Zikalala was speaking yesterday at a men’s march against GBV, which started at the King Dinuzulu Park and ended at the eThekwini Municipality City Hall to launch the Men’s Month campaign.

Zikalala was accompanied by Sport, Arts and Culture MEC Hlengiwe Mavimbela, Health MEC Nomagugu Simelane and eThekwini mayor Mxolisi Kaunda.

The Men’s Month campaign is an initiative of the provincial government, which is supported by the KZN Provincial Men’s Forum and seeks to tackle challenges men are grappling with in the home, at work and in society at large.

He said men are lovers and protectors. However, their name is dragged through the mud by those men who have no respect for women and the law.

“It is our responsibility to teach all men how to live stable and prosperous lives, starting with teaching young boys how to treat girls respectfully,” he said.

Zikalala said society should dispel the myth that men don’t cry because they create depressed and enraged men. He also encouraged men to take the lead in their health and not rely on women to go to the clinic for them or for their partners to be guinea pigs for sexually transmitted diseases.

“Men should test for cancers and HIV regularly, drink responsibly and also exercise often to take charge of their health.”

He said men should be critical role-players in advocating gender equality and called on men to take a stand and fight patriarchal values that lead to violence.

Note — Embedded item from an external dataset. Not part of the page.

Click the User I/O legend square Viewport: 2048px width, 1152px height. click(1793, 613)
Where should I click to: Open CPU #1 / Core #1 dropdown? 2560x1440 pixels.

“We should practise our traditions responsibly. If a man decides to practise polygamy, it should be done in agreement with his wife and not as a form of abuse,” he said.

During the march, Zikalala was joined by members of the Executive Council, KZN Provincial House of Traditional and Koi-San leaders and the KZN Provincial Men’s Forum.

Simelane said: “We need each other and we can only conquer GBV if we work together. Men need to mentor each other in order to unpack what it truly means to be a man.”

She said during this month, the KZN Department of Health would initiate men’s health programmes in all its clinics to encourage men to seek medical advice and treatment.

Bishop Bhekimpi Mchunu of the Men’s Sector in eThekwini said men had a lot to say and had solutions for many issues in the province but lacked the forums to voice their solutions.

“We joined the march because we wanted it to be an opportunity for men to hear from other men. Our wish is to live in a society that is peaceful, caring, and that has love.”